There are 4 types of coconut palms; Tall, Dwarf, compact dwarf and semi-tall and at least 400 varieties.
SPROUTING THE SEED:
Stick it in moist soil – half buried – for a month or two and if a shoot doesn’t emerge then it is a sterile seed. The coconut has 3 lobes- the side that has the 2 biggest ones faces the sky. Average temperature needs to be 75 degrees minimum.
All Talls need to be planted in well-drained soil for optimum growth. The soil should be sandy-loamy and alkaline which is the beach/cayes environment. It is always best in the long run to plant palms where they grow naturally otherwise you will spend a lot of time and money trying to make something thrive in an environment that it does not like.
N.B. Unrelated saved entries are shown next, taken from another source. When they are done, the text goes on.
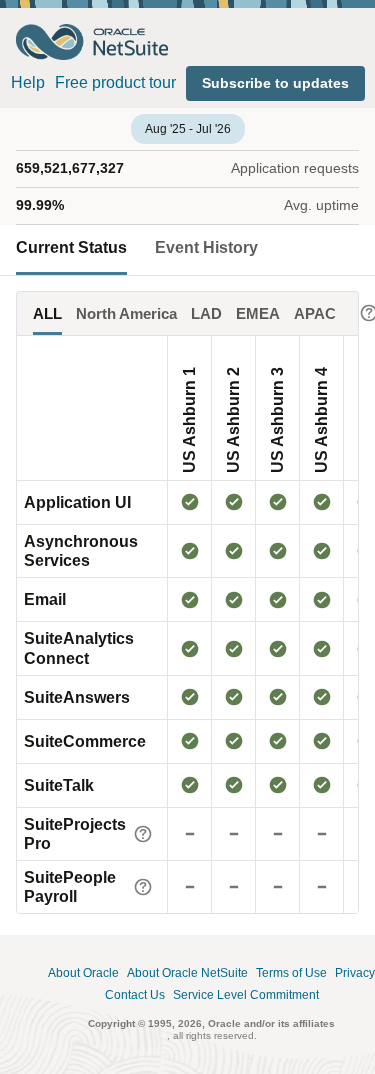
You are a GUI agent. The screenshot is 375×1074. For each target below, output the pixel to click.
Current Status (71, 247)
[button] (275, 83)
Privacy (355, 973)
Because the Tall is so well adapted to the ocean side environment, it really needs very little planting attention. The first thing to emerge from the seed nut is the shoot at which time the nut should be buried so that the top 1/3 is exposed above the sand with the shoot pointing skywards.
The tap root will then emerge from the bottom and keep growing downwards until it finds a source of water. While the tap root is going down, fine feeder roots sprout laterally. The nice thing about a coconut is that it has its own built in food and water supply for the first 3-4 months so you do not have to water the seedlings until then. It is best to plant the seedlings in the dry season so that by the time the roots are established and the Internal food source is exhausted, the rainy season has started.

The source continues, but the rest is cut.